# `dag-cbor`: A Python implementation of [DAG-CBOR](https://ipld.io/specs/codecs/dag-cbor/spec/)

[![Generic badge](https://img.shields.io/badge/python-3.7+-green.svg)](https://docs.python.org/3.7/)
![PyPI version shields.io](https://img.shields.io/pypi/v/dag-cbor.svg)
[![PyPI status](https://img.shields.io/pypi/status/dag-cbor.svg)](https://pypi.python.org/pypi/dag-cbor/)
[![Checked with Mypy](http://www.mypy-lang.org/static/mypy_badge.svg)](https://github.com/python/mypy)
[![Python package](https://github.com/hashberg-io/py-dag-cbor/actions/workflows/python-pytest.yml/badge.svg)](https://github.com/hashberg-io/py-dag-cbor/actions/workflows/python-pytest.yml)

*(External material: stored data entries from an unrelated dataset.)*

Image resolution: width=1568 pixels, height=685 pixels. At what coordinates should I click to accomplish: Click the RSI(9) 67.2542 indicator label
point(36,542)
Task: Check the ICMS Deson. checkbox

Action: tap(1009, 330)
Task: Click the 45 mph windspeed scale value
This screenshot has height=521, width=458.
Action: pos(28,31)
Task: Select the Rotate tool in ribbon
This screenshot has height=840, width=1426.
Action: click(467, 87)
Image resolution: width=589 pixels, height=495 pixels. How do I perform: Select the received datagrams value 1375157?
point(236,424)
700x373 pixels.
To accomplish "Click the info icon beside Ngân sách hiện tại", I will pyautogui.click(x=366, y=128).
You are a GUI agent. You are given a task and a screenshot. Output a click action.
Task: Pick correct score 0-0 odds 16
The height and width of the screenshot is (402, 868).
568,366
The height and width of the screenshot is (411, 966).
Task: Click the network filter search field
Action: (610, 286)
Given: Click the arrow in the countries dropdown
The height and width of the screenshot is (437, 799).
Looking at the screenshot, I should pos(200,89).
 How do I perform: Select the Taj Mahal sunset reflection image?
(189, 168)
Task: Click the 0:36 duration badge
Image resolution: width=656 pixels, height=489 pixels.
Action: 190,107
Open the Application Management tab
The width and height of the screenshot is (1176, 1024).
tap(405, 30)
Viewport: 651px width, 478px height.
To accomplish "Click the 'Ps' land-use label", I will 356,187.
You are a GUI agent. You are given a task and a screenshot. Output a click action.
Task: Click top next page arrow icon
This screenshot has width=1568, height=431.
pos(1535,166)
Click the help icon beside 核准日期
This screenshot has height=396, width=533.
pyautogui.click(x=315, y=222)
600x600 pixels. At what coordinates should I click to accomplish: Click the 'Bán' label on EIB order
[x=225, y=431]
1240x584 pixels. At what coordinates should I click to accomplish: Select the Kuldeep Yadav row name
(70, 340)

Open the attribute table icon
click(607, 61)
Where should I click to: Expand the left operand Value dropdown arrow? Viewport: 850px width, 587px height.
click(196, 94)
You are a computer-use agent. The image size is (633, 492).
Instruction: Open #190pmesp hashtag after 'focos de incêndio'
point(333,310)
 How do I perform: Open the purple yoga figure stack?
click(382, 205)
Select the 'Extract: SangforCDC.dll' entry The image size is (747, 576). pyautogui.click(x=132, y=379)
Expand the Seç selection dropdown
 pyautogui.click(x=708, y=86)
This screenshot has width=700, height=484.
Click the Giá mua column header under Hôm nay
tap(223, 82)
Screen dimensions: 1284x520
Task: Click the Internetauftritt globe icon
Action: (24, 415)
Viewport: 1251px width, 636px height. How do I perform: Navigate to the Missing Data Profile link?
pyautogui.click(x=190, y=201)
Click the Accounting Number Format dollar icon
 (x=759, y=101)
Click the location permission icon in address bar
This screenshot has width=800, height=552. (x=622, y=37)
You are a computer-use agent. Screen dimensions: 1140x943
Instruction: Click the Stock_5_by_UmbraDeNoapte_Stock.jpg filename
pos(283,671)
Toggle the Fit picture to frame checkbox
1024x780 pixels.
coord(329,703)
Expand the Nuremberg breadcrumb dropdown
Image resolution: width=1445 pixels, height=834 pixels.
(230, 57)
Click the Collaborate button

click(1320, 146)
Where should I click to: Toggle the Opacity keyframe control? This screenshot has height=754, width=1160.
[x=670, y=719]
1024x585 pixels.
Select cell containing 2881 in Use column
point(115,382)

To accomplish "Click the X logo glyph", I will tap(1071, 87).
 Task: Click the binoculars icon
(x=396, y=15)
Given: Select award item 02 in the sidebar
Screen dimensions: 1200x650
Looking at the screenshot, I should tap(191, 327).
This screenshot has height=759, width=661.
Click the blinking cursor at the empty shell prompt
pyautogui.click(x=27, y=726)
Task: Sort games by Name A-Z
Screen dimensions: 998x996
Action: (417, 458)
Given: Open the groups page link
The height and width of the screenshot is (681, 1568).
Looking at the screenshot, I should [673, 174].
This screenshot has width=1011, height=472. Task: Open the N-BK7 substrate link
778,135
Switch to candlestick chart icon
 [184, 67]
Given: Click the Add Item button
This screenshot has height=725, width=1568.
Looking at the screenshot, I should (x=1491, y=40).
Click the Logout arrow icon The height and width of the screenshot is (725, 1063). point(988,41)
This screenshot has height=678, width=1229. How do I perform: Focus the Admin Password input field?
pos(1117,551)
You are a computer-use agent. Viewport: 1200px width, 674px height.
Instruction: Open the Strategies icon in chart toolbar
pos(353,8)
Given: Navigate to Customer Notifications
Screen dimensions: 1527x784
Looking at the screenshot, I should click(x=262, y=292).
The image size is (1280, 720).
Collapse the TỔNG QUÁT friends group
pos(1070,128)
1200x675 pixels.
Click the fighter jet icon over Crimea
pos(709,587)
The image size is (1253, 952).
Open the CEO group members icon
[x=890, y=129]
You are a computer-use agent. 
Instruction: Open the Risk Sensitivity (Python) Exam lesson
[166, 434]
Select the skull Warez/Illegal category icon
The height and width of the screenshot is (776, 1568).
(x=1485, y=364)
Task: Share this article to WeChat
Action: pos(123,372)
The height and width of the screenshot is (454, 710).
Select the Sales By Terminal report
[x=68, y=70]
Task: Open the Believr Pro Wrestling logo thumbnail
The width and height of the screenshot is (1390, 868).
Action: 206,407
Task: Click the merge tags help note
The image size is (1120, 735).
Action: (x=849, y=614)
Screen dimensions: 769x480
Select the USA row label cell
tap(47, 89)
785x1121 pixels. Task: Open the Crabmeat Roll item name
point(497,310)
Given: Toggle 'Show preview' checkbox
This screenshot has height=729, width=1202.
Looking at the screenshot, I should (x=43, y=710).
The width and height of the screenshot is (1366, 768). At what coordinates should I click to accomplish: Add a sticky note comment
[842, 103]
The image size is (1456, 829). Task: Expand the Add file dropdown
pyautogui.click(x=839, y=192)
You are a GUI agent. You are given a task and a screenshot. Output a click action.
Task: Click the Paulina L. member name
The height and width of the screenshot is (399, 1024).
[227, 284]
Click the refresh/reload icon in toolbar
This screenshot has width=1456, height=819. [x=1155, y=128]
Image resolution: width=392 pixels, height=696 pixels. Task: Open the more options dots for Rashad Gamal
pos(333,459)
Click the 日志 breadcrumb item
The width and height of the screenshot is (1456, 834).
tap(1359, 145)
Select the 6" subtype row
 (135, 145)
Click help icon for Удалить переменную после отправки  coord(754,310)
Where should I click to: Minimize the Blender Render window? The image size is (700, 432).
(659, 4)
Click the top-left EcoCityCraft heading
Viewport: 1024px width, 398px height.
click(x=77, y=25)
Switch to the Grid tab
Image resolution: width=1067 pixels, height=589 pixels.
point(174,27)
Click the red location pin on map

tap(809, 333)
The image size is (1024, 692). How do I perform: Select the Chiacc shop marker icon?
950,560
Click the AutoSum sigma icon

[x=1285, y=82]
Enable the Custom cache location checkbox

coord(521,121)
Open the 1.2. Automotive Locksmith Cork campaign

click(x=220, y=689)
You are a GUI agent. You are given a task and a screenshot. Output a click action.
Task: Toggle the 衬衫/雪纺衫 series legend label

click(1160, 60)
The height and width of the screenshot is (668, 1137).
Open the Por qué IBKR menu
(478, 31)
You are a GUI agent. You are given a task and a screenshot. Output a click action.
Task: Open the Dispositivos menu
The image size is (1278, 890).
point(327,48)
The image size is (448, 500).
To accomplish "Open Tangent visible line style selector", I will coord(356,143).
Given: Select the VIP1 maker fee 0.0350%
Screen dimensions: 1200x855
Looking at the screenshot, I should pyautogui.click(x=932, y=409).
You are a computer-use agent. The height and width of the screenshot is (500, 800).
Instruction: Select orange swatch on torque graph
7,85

This is a fully compliant Python implementation of the [DAG-CBOR codec](https://ipld.io/specs/codecs/dag-cbor/spec/), a subset of the [Concise Binary Object Representation (CBOR)](https://cbor.io/) supporting the [IPLD Data Model](https://ipld.io/docs/data-model/) and enforcing a unique (strict) encoded representation of items.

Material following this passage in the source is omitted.